My grandmother’s aunt and uncle were also musicians in Peru and lived close to Mrs. Porter who was famous for her garden parties. It not only could’ve happened, but my relatives might have played at one or two.
What would you like readers to take away from Relentless Joy?
This year has been so difficult, but God never told us we’d be without problems. Jesus even said in this world we would have difficulties. But then He gave us hope. When our hope is in Him, we have joy no matter what is going on around us. Relentless joy isn’t dependent on our situation; it is there for us no matter the situation. That’s what I hope readers will take away.
What are your two most favorite fiction books, contemporary and classic?
My first is actually a series—the classic. I can read The Chronicles of Narnia over and over. I love the characters, the adventure, the deep truths, the writing.
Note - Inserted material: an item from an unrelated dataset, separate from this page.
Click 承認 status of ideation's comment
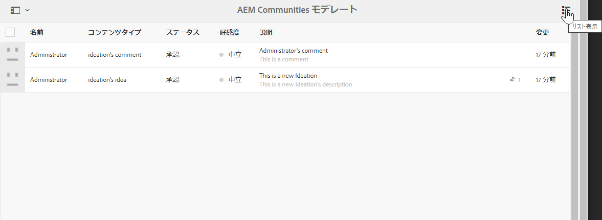 pos(173,55)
The second is a more recent book (contemporary) and this is the variable of the group (next year it could be different). I fell in love with A Fall of Marigolds by Susan Meissner. I read that and decided I want to write like her when I grow up
Tell us about your newly released, Christmas novella.
I’m so glad you asked. Silver Bell Christmas is Melanie’s story. Melanie (a.k.a. Mil in Relentless Heart) is the Naomi figure from the book of Ruth. Though she is in all three of the previous Relentless books, I felt like she had more healing to do. Having lost a child, I know it takes time, and things can nail you out of the blue.
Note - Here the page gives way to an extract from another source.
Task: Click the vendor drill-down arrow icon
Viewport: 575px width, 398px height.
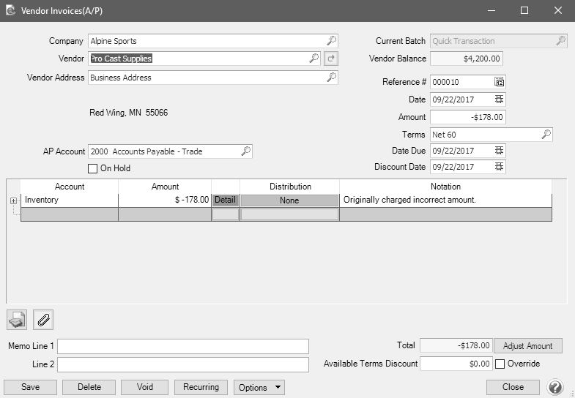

But as the story take place, she figures she’s had two years to heal so why was she still vulnerable to getting blindsided with phrases or photos or events? I’d also wanted to do a Christmas novella and it seemed like a perfect blend. In this book Melanie really does learn about living again and has another chance at love. But does she want it? After twenty-five years of marriage to a good man, why try for more?
And Ben Carpenter, who we first meet in Wedding Bell Blues, has been alone for a long time. He’s not looking either. But there’s something about that Melanie Wheaten. I had fun writing from a more mature POV and I think you’ll enjoy not only seeing how sparks can still fly, but how the whole Relentless Series is wrapped up, including an epilogue with 2068 future president, David Joshua Salem, and the tenacious journalist Natalia Alaniz.
What are you currently writing?
I am furiously writing (4000 words per day) the third book of my new trilogy—The Weather Girls. Do you remember the songs from the 60s—”Sunny,” “Stormy,” and “Windy?” Well, I turned them into sisters, set it in 1970 and gave it a bit of a romcom flavor.
My goal is to release Sunny in May of next year followed by Stormy in July and Windy in September. I’m having a blast with the words and fashions and music. Each book begins with a prologue where their father holds them while looking out the window at the weather. That’s his inspiration for naming each girl. Oh, and their last name is Day. Yup, Sunny Day, Stormy Day, and Windy Day.
So when they all end up returning home to Gramma’s about the same time and start a new business, it only makes sense to call it The Weather Girls Wedding Shoppe and Venue. This has been so fun. I’m hoping that if I enjoy it this much, the readers will too.
List several titles that you carry or adjectives, describing yourself.
Child of God, Wife, Mother, Granmma (Mimi), author, and Retired Teacher.
Thanks so much, Jenny!
Thanks so much, Jennifer for being a guest author on my blog. It was my pleasure to host you. I wish you all the best with your books and your upcoming weather series! I hope I can host you again in the future.
Thank you, followers and subscribers, for reading! If you enjoy Christian fiction, I know you will love Jennifer’s books.